Satisfação de ser gente
Foi necessário vencer uma corrida em meandros, com milhares de outros espermatozóides para fecundar um óvulo solitário e pouco esperançoso. Quase sempre desistem de esperar e terminam como os gametas masculinos tímidos, esquecidos num balde qualquer. Alegremo-nos pois somos filhos de uma célula valente com outra perseverante. Haverá melhor forma de começar uma vida? O segundo passo dessa célula flagelada, atlética e haplóide (sig: contem só metade dos cromossomos) foi germinar, entregar sua biblioteca de genes e agarrar-se com todas as forças ao óvulo hospedeiro para reclamar seu quinhão no corpo que se deixa, com amor, parasitar.
Nascer é o coroamento de uma epopéia de grandes riscos. Poderíamos ter nascido efêmeras, insetos de vinte horas de vida. Nascemos gente, capazes de sentir o cheiro da dama da noite, de pasmar diante de um pássaro alimentando filhotes, de rir de uma piada maliciosa, de gozar um acorde de Beethoven, de enfiar a boca numa melancia, de se aproveitar de uma mulher no cio, de acariciar um filho e de pular pelado num rio.
Não importa se não sou capaz de prodígios, mas me alegra reconhecê-los nos outros: A racionalidade de Einstein, a engenhosidade de Leonardo da Vinci, o humor de Cervantes, a musica de Bach, a retórica de Shakespeare e o lirismo do genial Rimbaud (imagem) que aos dezesseis anos descreveu a morte com esta beleza ("Poema do soldado morto"). Como descreveria a vida?

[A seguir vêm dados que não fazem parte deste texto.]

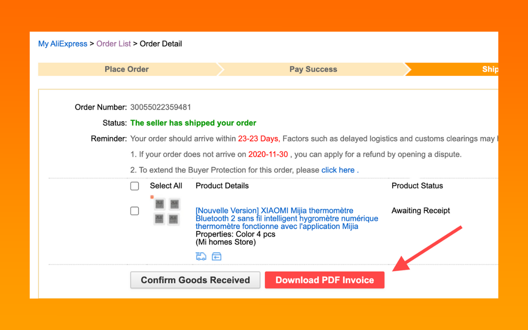
Task: Click the Mi homes Store name
Action: [x=225, y=242]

"É um vão de verdura onde um riacho canta
A espalhar pelas ervas farrapos de prata
Como se delirasse, e o sol da montanha
Num espumar de raios seu clarão desata.

Jovem soldado, boca aberta, a testa nua,
Banhando a nuca em frescas águas azuis,
Dorme estendido e ali sobre a relva flutua,
Frágil, no leito verde onde chove luz.

Com os pés entre os lírios, sorri mansamente
Como sorri no sono um menino doente.
Embala-o, natureza, aquece-o, ele tem frio.

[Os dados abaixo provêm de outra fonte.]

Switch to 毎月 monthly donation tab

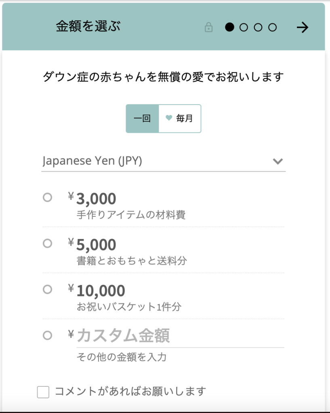[x=180, y=119]
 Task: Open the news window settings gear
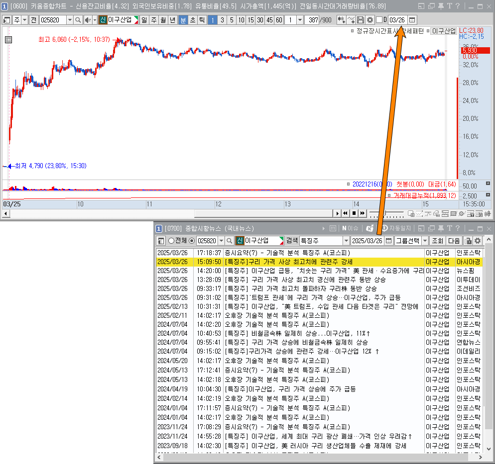point(478,241)
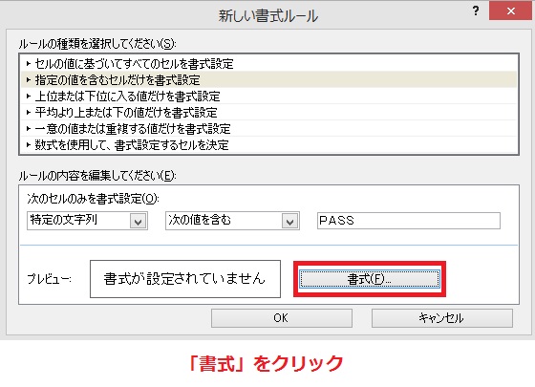The height and width of the screenshot is (387, 535).
Task: Click the format preview box 書式が設定されていません
Action: [185, 279]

E já não sente o odor das flores, o macio
Da relva. Adormecido, a mão sobre o peito,
Tem dois furos vermelhos do lado direito."

Estamos sós?
Haverá neste céu que agora fito alguém com essa mesma dúvida? Não há indícios da existência de vida inteligente em outros lugares. Talvez sejamos únicos. A ser verdade essa suspeita, imaginem o tamanho da nossa responsabilidade! Únicos seres inteligentes em todo o Universo.
Não foi fácil chegar até aqui, muito se perdeu antes que acertassem a receita. Não faremos justiça aos tempos passados se dermos abrigo a tristeza existencial que nos incomoda. Podemos ser felizes só por ser gente.
Temos dívidas com o passado que abriu o caminho. Temos obrigações mais do que demandas e não nos custa acariciar a natureza apedrejada, parar de envenenar nossos corpos e aprendermos a dizer obrigado.

(*) O autor se formou em medicina pela Universidade Federal do Ceará em 1971. Reside em João Monlevade - MG, onde é médico oftalmologista. Escreveu esta belíssima crônica após ver o vídeo "Sinfonia da ciência", recentemente postado no blog.